Instructions for the task »
Using the listing that follows, filter out every line lacking the string "Refresh" and return the rest.

Information shown »

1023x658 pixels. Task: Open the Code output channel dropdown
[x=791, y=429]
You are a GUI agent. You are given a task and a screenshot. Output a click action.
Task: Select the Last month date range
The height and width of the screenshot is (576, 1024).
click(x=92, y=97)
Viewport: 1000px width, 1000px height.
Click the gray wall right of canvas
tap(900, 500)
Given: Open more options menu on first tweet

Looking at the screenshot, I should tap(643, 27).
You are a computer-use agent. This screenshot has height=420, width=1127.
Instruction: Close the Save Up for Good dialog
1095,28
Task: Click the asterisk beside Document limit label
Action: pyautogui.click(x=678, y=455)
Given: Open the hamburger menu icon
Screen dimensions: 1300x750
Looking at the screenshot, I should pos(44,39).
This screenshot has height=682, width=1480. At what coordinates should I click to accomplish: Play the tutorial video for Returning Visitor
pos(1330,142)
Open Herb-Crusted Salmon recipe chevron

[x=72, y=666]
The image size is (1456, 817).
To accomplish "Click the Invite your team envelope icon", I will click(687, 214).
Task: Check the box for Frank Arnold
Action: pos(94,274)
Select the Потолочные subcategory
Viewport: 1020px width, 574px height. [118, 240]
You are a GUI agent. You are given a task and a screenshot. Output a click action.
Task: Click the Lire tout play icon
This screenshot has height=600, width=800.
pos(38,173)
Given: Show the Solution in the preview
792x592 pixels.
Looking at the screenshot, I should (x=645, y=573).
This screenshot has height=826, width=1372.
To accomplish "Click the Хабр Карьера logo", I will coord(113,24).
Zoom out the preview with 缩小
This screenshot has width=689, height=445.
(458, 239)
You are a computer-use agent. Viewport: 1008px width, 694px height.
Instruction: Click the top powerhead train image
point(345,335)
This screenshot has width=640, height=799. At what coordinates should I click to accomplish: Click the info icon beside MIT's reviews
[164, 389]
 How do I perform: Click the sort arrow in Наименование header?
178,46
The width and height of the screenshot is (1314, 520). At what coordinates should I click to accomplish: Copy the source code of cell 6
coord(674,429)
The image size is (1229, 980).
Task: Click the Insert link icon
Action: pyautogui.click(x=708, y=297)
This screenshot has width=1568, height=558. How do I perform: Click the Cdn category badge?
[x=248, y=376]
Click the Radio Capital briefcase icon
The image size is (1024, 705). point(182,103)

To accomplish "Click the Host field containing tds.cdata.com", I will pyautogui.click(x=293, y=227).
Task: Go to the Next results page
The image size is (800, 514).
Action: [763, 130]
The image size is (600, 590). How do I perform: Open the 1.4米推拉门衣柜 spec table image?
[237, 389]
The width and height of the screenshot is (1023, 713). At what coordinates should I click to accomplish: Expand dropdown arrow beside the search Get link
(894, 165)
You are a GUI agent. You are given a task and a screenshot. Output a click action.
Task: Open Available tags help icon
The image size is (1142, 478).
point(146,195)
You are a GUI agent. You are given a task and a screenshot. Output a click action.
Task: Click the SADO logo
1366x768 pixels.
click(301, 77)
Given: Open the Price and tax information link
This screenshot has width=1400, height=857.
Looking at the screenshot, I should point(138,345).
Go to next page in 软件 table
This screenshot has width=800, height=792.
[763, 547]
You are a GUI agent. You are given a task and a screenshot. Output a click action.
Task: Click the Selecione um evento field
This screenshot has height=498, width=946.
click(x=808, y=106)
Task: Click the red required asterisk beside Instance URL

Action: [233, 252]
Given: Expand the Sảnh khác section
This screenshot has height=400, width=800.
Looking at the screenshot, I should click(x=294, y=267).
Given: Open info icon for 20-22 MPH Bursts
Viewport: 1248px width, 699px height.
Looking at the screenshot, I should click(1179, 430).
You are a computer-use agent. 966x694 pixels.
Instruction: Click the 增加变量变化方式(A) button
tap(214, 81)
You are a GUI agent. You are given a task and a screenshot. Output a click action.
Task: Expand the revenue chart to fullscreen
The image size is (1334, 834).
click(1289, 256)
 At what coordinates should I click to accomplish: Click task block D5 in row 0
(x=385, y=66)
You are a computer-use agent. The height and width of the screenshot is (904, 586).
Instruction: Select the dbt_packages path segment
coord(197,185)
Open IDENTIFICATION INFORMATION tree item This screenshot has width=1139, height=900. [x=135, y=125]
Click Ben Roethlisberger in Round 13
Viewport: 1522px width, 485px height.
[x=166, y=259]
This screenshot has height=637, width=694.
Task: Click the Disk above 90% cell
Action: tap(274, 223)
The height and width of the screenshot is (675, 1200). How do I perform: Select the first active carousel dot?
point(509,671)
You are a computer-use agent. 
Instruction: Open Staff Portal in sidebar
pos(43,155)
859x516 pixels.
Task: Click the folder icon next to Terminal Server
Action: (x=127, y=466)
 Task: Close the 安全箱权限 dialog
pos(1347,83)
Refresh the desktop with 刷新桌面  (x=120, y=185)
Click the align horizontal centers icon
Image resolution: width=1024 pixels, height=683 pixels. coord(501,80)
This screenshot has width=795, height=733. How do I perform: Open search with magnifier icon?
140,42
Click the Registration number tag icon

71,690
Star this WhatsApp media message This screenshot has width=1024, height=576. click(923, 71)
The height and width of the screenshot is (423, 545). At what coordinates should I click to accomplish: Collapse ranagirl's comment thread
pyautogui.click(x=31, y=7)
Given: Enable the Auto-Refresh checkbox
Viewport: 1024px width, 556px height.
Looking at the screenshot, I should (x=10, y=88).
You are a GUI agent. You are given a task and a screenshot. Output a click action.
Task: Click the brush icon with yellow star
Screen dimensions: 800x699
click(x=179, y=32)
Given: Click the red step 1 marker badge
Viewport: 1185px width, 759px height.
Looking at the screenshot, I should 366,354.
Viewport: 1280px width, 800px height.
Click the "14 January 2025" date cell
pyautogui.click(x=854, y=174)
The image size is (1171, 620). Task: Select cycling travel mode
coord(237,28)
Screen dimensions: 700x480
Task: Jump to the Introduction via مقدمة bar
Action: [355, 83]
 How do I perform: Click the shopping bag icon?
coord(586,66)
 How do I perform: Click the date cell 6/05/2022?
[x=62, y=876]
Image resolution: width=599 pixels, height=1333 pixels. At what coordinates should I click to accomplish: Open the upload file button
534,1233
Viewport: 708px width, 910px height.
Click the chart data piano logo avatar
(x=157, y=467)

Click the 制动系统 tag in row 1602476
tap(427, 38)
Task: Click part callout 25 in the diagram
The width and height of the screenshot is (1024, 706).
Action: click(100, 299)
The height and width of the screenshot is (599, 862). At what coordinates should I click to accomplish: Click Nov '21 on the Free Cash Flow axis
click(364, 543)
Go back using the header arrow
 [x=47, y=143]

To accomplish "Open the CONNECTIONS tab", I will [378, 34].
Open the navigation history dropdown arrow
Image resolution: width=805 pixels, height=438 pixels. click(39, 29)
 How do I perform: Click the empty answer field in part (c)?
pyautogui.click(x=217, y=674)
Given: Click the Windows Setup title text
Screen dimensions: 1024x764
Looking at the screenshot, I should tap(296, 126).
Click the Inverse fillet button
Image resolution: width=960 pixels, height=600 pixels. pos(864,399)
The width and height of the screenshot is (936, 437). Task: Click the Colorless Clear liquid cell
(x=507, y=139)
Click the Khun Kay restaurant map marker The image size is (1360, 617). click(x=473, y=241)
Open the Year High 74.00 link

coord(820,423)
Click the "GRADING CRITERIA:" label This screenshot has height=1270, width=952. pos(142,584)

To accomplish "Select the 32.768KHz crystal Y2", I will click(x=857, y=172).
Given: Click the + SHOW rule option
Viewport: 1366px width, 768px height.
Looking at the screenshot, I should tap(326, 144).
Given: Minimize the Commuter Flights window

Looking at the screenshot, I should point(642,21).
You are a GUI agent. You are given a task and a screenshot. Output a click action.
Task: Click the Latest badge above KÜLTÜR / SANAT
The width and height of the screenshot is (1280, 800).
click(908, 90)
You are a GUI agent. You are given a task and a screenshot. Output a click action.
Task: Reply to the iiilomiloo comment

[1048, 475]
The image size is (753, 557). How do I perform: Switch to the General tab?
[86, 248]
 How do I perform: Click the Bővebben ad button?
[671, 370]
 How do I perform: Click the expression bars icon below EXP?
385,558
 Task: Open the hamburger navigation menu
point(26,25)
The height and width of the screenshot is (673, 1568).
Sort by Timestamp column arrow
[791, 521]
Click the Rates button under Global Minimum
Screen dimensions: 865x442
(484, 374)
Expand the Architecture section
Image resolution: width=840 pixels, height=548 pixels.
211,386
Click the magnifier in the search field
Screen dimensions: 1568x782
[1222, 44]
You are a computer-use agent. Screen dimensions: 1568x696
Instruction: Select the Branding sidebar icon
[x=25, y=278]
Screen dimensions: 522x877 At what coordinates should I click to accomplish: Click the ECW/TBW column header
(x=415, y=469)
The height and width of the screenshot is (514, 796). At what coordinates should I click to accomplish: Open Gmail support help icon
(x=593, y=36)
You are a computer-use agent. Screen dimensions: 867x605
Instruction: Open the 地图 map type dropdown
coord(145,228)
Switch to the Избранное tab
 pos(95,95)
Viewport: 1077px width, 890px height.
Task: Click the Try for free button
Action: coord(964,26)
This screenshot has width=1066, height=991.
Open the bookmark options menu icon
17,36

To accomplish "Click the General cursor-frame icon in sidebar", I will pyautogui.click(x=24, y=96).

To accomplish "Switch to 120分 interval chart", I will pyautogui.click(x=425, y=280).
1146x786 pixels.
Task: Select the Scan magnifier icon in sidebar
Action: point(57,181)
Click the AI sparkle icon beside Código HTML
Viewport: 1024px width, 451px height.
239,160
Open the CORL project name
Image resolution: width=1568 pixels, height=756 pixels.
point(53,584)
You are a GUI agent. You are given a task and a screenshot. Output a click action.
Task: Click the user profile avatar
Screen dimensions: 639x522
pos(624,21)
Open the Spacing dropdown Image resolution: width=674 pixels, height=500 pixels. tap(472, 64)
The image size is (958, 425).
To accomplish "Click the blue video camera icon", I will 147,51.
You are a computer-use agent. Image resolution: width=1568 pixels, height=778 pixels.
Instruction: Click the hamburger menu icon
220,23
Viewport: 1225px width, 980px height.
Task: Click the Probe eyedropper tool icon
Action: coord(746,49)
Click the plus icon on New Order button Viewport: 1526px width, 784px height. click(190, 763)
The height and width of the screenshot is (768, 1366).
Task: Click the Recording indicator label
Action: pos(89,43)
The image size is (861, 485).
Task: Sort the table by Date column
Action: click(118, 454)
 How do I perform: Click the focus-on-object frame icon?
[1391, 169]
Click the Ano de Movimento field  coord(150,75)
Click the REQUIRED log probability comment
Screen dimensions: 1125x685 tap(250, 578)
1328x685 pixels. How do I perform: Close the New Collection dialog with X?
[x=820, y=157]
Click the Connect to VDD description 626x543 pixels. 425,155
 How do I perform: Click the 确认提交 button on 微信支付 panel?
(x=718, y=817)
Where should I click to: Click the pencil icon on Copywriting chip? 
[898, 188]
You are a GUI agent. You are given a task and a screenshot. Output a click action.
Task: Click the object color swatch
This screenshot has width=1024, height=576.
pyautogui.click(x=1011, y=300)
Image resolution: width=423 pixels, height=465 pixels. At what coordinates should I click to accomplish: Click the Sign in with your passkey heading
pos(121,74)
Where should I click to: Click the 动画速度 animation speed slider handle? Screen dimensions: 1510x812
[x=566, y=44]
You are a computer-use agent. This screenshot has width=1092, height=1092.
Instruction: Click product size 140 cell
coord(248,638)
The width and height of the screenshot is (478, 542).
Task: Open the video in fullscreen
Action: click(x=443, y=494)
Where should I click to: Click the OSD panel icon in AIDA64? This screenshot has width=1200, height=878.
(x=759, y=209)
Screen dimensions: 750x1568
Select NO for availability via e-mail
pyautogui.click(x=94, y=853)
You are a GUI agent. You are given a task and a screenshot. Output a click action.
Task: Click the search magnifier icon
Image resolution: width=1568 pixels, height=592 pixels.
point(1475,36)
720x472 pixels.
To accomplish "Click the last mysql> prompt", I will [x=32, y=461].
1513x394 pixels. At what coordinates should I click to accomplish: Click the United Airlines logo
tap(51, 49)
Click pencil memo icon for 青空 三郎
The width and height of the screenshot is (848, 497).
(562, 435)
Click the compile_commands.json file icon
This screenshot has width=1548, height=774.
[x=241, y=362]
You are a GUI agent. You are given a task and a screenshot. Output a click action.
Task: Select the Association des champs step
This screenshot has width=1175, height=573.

Reply »
Refresh the desktop with 刷新桌面  (x=120, y=185)
Given: Enable the Auto-Refresh checkbox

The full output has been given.